I have a question concerning DNS hijacking when clients use their own private DNS configuration (e.g. my phone). On my phone, when checking with dnsleak, the OpenWRT's DNS resolvers from stubby do not appear. This still applies when I use a Intercept-DNS rule that forwards all IPv4/6 traffic to the router port 53 which is then sent to stubby. Also, adblock's blacklist does not work properly. Is there a solution without the need of an extra Pi running Pihole oder Adguard Home? This seems especially important for the possibility of parental control.
Thanks in advance!
Phones fall back to DoH , you need canary domains to convince them int port53
Please connect to your OpenWrt device using ssh and copy the output of the following commands and post it here using the "Preformatted text </> " button:
Remember to redact passwords, MAC addresses and any public IP addresses you may have:
ubus call system board
cat /etc/config/network
cat /etc/config/firewall
No, nothing to stop someone from offering their service on a non-standard port. Got any examples of DoT or DoH on some other port, very doubtful on existence.
A proprietary closed-source application may implement its own resolver, and they may choose to only do name resolutions from their servers. If they are smart enough, they may also predict hijacking and blocking, choosing a non standard port.
Assuming DNS over UDP, at layer 2 or 3 you may capture these and redirect them to your local server (TCP works too, but requires more work, and you probably can't prevent the 3-way handshake with the remote server from happening).
Encrypted traffic is a no go, unless you can predict these exchanges are DNS, and block them.
DoH plus private DNS-server/recursor on the web will do the job. However, such a special environment needs quite some effort to be set up. Against such a smart installation you might still be able to fight using DPI. Or even just using wireshark and a lot of patience to examine destination IPs and their correlation
But for standard usage case, DNS intercept, blockage of the well-known DoH-servers and dest port 853 plus blockage of well known VPN-IPs (and blockage of QUIC) should be sufficient. Thats what I am doing in my hobby project for parental control.
Thanks for the replies. Have to digest some of the ideas. Here's my configuration.
Do I get right, that if I block the encrypted DoH and DoT, clients try to use unencrypted ways and can be filtered again?
As already remarked by other you need a DNS hijacking rule for port 53 and for 853 (which nowadays amounts to blocking port 853)
Furthermore you need to set the canary domains for Apple and Google/Firefox
The hard part is blocking DoH servers for that you need e.g. a banip blocklist
I am traveling, so do not have the specific instructions handy but the HTTPS-DNS proxy actually has a setting which does just that (safe the blocking of DoH)
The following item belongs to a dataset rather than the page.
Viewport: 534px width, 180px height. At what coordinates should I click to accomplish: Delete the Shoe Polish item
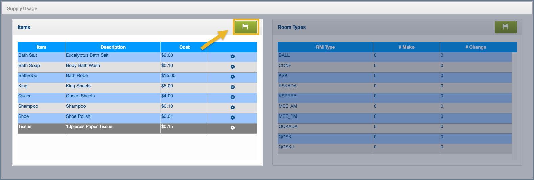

Just to be clear to both posters with DNS concerns.
A DNS Leak site will show the [Public] IP of the machine that actually did the DNS lookup.
You can configure OpenWrt in one of 2 ways:
your DNS softwware can be configured to use other DNS server (caching DNS)
you configured the OpenWrt to perform the recursive lookup itself (this is a "true" DNS server")
If you configure your machine to do the latter, DNS Leak Tests will show you or your ISP as the nameserver. This is particularly true if you are behind carrier-grade NAT.
Ya think, well colour me surprised, But, what does that have to do with well known providers, providing well known services, on well known IPs/Ports, Quad9, Google, Cloudflare... Again DoT should not present an issue, DoH on the other hand is problematic, CONTRARY to the post to which I responded.
config rule
option name 'Block-Public-DNS'
option enabled '1'
option src 'lan'
option dest 'wan'
option dest_port '53 853 5353'
option proto 'tcpudp'
option family 'any'
option target 'REJECT'
You do not want to block dst port 53, at all. You want to redirect traffic targeting port 53 to your local DNS server. If you block all of these ports and an application/system isn't using your local DNS server, you just broke name resolution.
The blocking approach won't work if the application's resolver doesn't have a fallback to standard DNS at port 53. In this case, you've also broke name resolution.
You asked "Got any examples of DoT or DoH on some other port", and I gave you a practical example that is actually employed in some applications. You didn't make any demand that the DNS server had to be hosted by a well-known/big company.
Well-known services have nothing to do with the possibility of DNS leaks. Applications CAN leak DNS on their own, if programmed in such a way.
Okay thanks again. I am not sure about practical implication from all these aspects. Am I right that it is pretty tricky to filter all DoT/DoH possibilities in order to reach full avoidance of DNS leakage? And is it correct that from a privacy perspective this filtering is not so much of an issue as large companies are not (yet) using it to get their info about "customers"/people?
In fact I think I can try having the phone itself set up as safe for kids and accept its DoT activity. Meanwhile I use the OpenWRT functionality mainly for stationary appliances and hope they stick with unencrypted DNS? Does this make sense? Or is leak to be expected?
One last question. What about the option "Force DNS" in Adblock? Does it help here? Is it even necessary or is it already implemented with the mentioned firewall rule that blocks ports 53 and 853?